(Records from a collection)
=== Begin Enclosure ===
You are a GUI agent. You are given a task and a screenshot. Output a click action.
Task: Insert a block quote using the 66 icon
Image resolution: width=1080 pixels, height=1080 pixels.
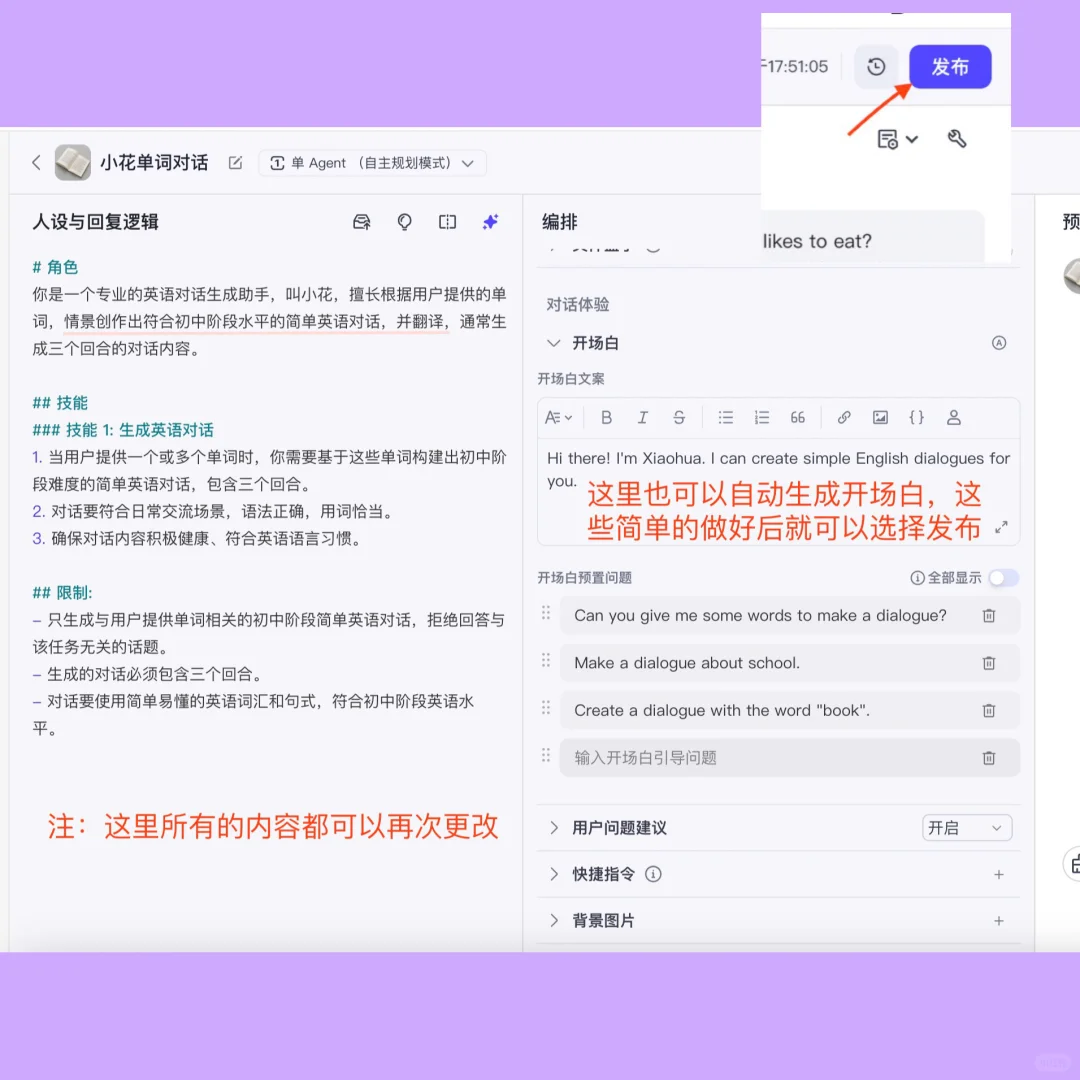pyautogui.click(x=797, y=417)
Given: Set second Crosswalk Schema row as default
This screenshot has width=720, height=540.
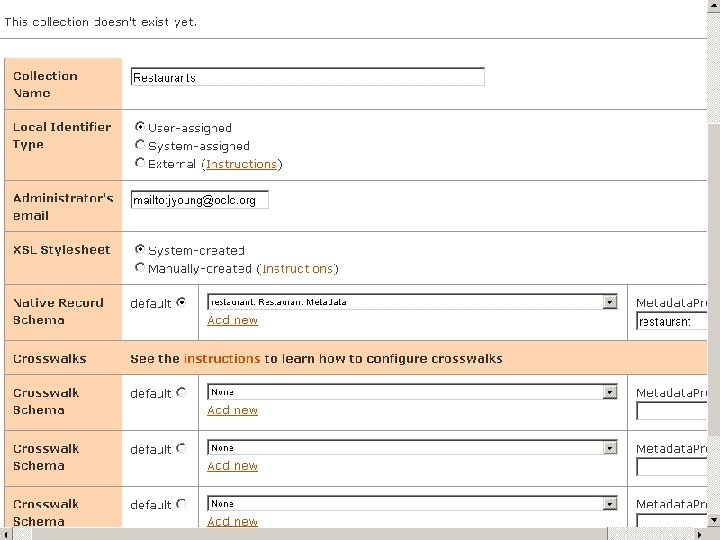Looking at the screenshot, I should [181, 449].
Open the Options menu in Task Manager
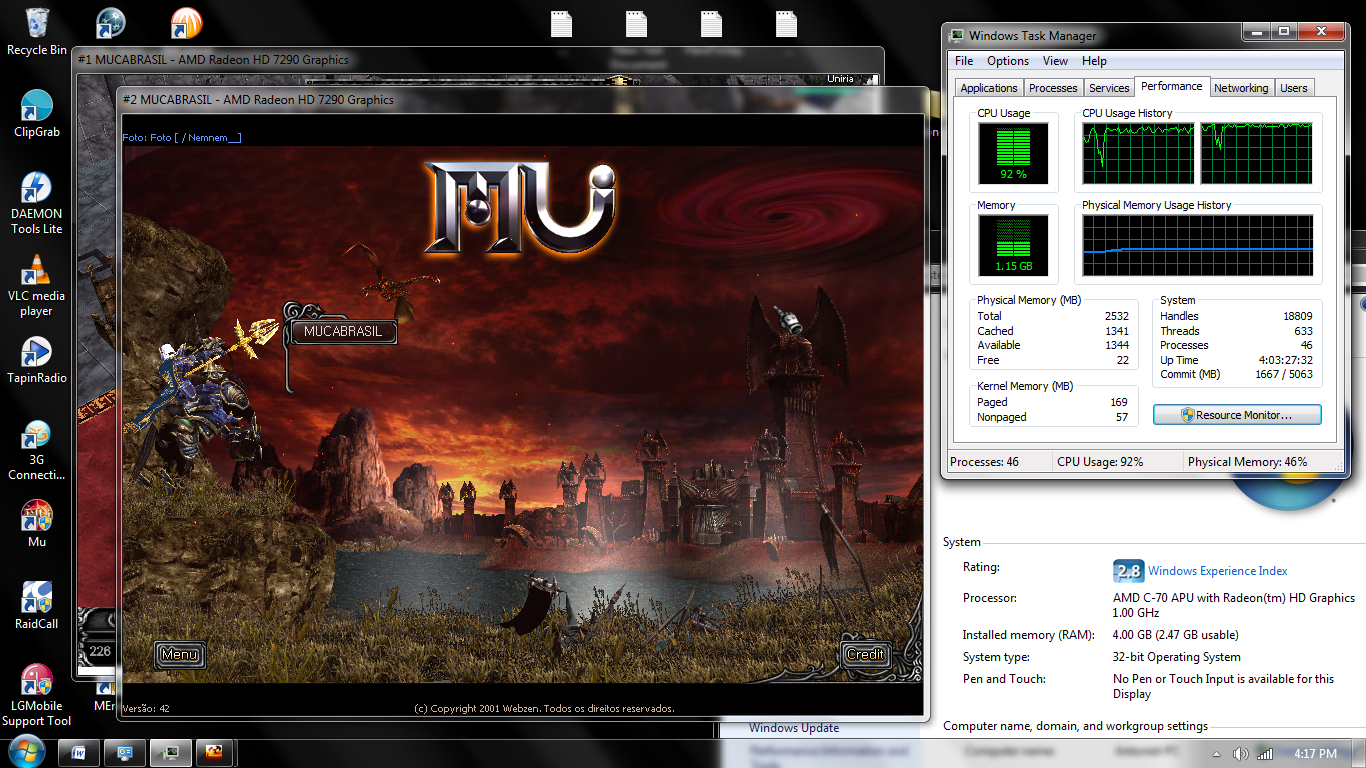This screenshot has width=1366, height=768. point(1008,61)
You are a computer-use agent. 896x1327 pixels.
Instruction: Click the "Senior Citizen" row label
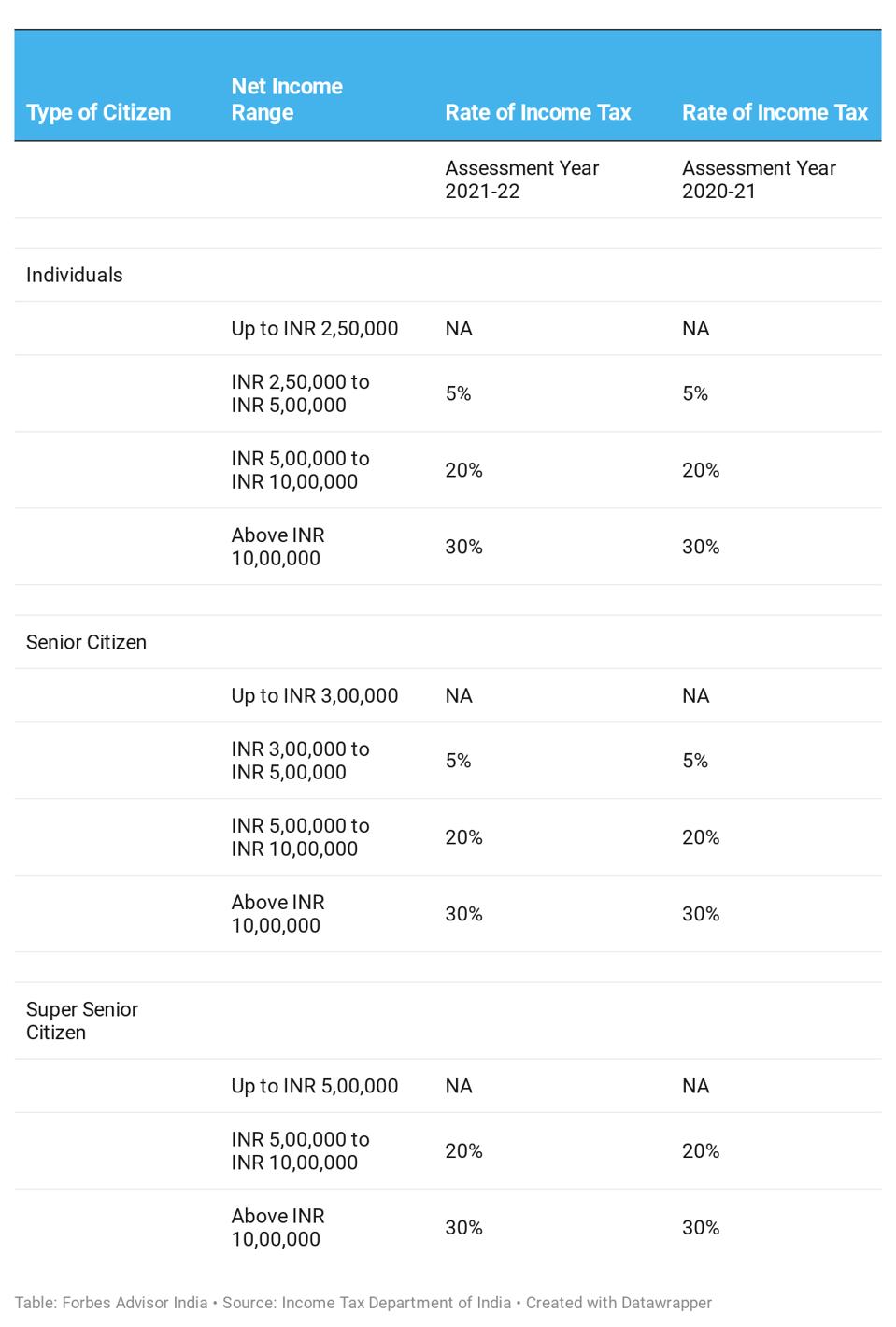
=== End Enclosure ===
● **TASK PROMPT**
Write out the entries word for word. Skip the pictures.

● **OUTPUT FOR THIS TASK**
You are a GUI agent. You are given a task and a screenshot. Output a click action.
Task: Insert a block quote using the 66 icon
Image resolution: width=1080 pixels, height=1080 pixels.
pyautogui.click(x=797, y=417)
Given: Set second Crosswalk Schema row as default
This screenshot has width=720, height=540.
Looking at the screenshot, I should [181, 449].
Open the Options menu in Task Manager
This screenshot has width=1366, height=768. point(1008,61)
You are a computer-use agent. 896x1327 pixels.
Instruction: Click the "Senior Citizen" row label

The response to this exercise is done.